After he took part as a student in the Bolivian delegation in Geneva, Switzerland, as the initial sessions of the General Assembly of the League of Nations were called to order, President Bautista Saavedra recognized his unique diplomatic skills and sent him as an engineer to the initial meetings of the Pan-American Highway Commission, in 1924 at Washington, D.C., and the following spring of 1925, at Buenos Aires, Argentina, where he served as vice president of the commission. A modern highway from the northern part of North America to the southern part of South America had been under official consideration since 1923, when the Fifth International Conference of American States met at a Santiago, Chile.

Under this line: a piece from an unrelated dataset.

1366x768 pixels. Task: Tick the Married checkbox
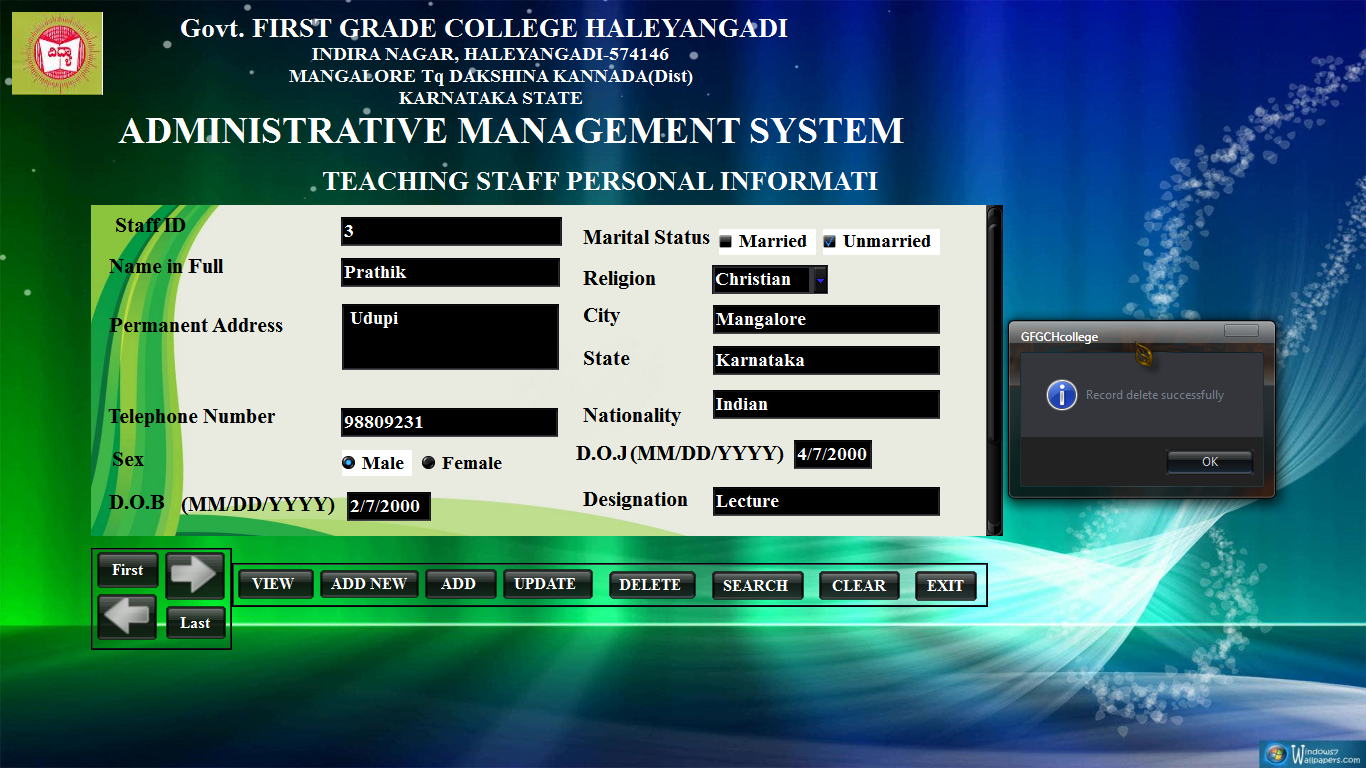point(726,242)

He came to believe in the project, and became an early advocate for it in Bolivia, which signed the Convention on the Pan-American Highway in 1937.

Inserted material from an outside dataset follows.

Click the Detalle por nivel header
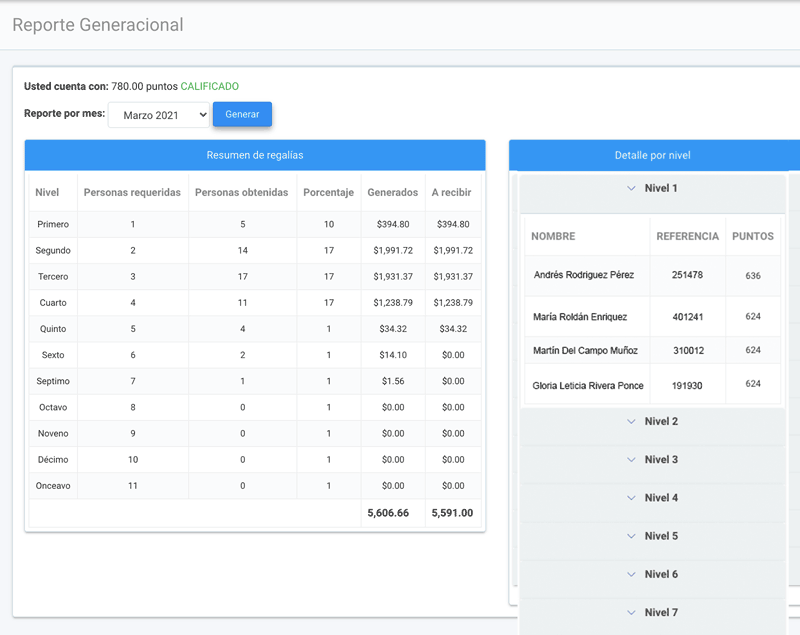Viewport: 800px width, 635px height. 652,155
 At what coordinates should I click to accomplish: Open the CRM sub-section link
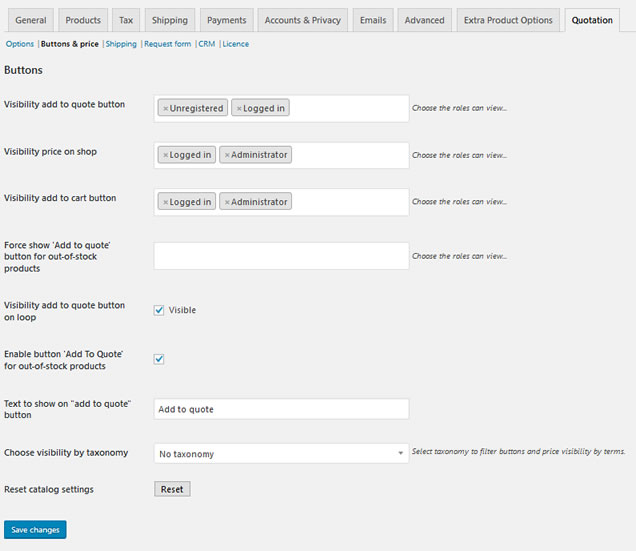(x=206, y=44)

=== Lloyd Aéreo Boliviano ===

Between 1923 and 1937, he served as chief engineer of rail and air transport for the Ministry of Economic Development, where he was instrumental in the creation of Lloyd Aereo Boliviano, one of South America's oldest airlines.

=== Santa Cruz-Corumbá Railway ===

In 1938, he was appointed chief of the Bolivian delegation to help organize the Mixed Bolivian-Brazilian Railway Commission; until 1951, he served as delegate engineer of Bolivia in the construction of the Santa Cruz-Corumbá Railway, thereby forming a rail corridor to connect South America's Atlantic ports with its Pacific ones.